• EXERCISE: In the entries below, replace "hidden" with "concealed" and leave everything else unchanged. Omit the pictures when you write the entries out.

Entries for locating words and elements
--- BEGIN ---

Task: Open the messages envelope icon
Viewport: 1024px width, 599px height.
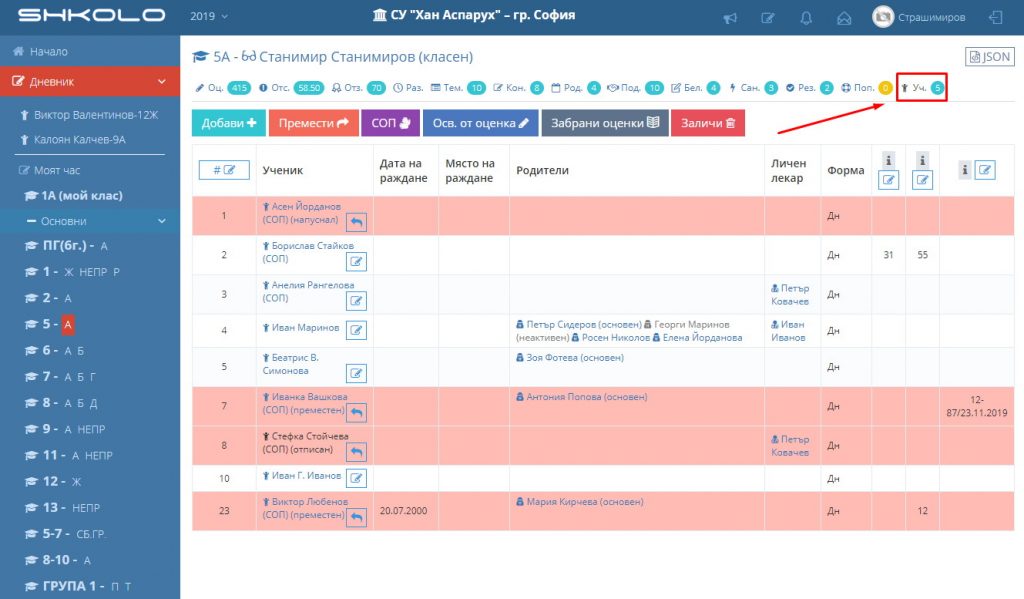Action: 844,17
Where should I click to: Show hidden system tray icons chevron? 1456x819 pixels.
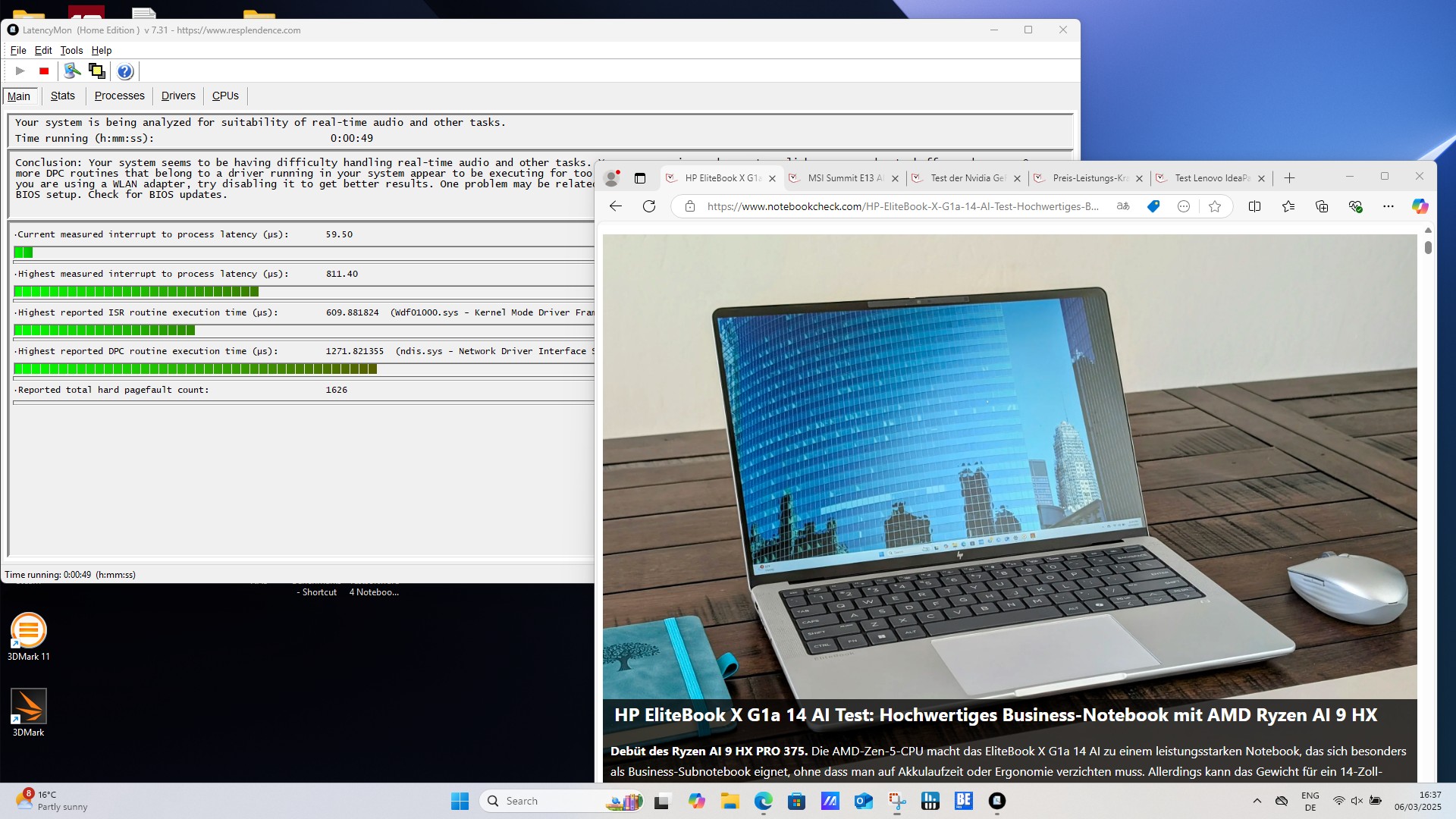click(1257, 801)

--- END ---

• OUTPUT OF THE EXERCISE:
Task: Open the messages envelope icon
Viewport: 1024px width, 599px height.
Action: 844,17
Where should I click to: Show concealed system tray icons chevron? 1456x819 pixels.
click(1257, 801)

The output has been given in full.